La segretaria della Cgil, Rosita Galdiero nel giorno della Festa dei Lavoratori

Benevento.  

“Anche nel nostro territorio c'è bisogno di sicurezza sui luoghi del lavoro per contrastare le troppe morti bianche”. Così Rosita Galdiero, segretaria generale Cgil Benevento nel giorno della festa dei lavoratori. Il numero uno della Confederazione generale italiana del lavoro sannita accende i riflettori sulla disoccupazione che attanaglia anche la nostra provincia: “C'è fame di lavoro e un tasso di disoccupazione giovanile al 52 percento e tante vertenze ancora aperte nel Sannio”. Da pizza Roma, per il tradizionale appuntamento con I Musicalia Galdiero lancia un appello durante l'intervento introduttivo: “Da questa piazza lanciamo appello alle istituzioni. All'amministrazione comunale un invito per affrontare le tante questioni aperte sul nostro territorio. Un tavolo che ancora non c'è stato. Da parte nostra, ribadisce, Massima apertura e confronto.

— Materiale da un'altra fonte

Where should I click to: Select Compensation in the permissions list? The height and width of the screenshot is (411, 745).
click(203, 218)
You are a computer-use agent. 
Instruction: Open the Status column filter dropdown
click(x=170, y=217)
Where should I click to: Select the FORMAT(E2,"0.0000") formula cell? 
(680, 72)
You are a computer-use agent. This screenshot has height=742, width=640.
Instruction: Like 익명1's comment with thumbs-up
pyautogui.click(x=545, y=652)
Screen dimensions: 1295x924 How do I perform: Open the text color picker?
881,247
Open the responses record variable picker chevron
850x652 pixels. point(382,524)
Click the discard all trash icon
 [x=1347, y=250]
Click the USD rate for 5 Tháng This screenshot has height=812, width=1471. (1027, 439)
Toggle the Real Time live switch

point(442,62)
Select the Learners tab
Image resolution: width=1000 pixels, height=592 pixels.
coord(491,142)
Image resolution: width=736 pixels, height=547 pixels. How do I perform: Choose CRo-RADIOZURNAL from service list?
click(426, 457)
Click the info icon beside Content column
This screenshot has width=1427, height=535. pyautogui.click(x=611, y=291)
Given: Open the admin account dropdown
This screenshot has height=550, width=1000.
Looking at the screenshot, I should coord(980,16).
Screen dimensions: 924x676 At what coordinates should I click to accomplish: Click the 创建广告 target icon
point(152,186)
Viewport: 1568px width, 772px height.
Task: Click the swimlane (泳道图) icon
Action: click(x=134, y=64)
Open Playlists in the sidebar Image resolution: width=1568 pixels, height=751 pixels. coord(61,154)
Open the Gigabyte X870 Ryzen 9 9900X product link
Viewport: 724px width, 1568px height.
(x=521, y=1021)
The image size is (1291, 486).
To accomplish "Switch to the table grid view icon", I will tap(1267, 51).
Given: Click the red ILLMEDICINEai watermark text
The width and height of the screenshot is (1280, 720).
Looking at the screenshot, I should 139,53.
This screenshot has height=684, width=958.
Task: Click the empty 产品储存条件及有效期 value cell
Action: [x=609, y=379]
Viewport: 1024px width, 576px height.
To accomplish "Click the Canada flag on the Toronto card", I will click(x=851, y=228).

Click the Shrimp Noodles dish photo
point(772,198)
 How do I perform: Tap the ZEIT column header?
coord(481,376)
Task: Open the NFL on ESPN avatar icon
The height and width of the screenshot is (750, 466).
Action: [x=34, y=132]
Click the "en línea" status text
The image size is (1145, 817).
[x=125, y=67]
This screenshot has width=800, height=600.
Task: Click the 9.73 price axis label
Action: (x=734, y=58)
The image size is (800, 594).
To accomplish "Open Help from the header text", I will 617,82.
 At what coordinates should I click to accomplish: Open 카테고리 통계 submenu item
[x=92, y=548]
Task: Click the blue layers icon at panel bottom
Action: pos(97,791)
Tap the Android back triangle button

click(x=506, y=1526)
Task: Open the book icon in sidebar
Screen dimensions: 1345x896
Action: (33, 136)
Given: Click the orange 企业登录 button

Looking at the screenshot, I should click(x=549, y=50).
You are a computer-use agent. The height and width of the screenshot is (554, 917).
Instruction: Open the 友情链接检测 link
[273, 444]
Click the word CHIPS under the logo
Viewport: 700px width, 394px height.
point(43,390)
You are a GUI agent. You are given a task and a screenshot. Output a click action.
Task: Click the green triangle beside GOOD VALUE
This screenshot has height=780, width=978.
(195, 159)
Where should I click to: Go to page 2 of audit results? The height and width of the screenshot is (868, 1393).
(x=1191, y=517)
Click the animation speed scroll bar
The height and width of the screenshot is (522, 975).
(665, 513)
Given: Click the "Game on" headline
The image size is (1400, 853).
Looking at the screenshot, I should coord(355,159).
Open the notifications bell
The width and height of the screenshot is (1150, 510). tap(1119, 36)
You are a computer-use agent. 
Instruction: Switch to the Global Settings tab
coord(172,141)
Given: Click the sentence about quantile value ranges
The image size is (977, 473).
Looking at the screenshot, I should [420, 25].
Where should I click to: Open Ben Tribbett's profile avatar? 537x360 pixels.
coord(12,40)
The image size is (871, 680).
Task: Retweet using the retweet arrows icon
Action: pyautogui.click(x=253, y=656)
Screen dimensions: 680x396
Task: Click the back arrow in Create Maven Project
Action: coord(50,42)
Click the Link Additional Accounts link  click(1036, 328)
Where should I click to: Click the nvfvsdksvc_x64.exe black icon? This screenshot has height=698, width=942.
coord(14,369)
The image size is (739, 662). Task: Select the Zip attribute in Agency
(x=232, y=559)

Vorremmo provare da questo palco a ridare una speranza e futuro a una città ed una provincia martoriate da fame, lavoro nero e ricatti. A gran voce ribadiamo che la Cgil non abbassa la testa dinanzi a minacce e intimidazioni rispetto alle denunce che abbiamo fatto sugli appalti e alla trasparenza. Noi non facciamo un passo indietro. Gli ultimi – ha concluso Rosita Galdiero - e i deboli devono poter trovare nella nostra organizzazione una forza per dare loro speranza e risposte. Questo può accadere sole le istituzioni fanno la loro parte”.

Durante la serata in pieno centro a Benevento sono stati allestiti anche i banchetti per firmare l’appello nazionale “Mai più fascismi”, promosso da associazioni, sindacati e partiti democratici, tra cui l’Anpi e la Cgil. Per questa festa dei lavoratori il tema scelto dalla Cgil è “Sicurezza: il cuore del Lavoro”. “Nell’era dell’innovazione digitale siamo qui a dover parlare di sicurezza sul lavoro” spiegano dalla Cgil. “Questi primi quattro mesi dell’anno sono stati terrificanti, ci sono stati moltissimi infortuni e più di 160 morti sul lavoro. Tutto questo è anacronistico e la sicurezza è una responsabilità che deve interrogare tutti: sindacati, imprese e istituzioni”.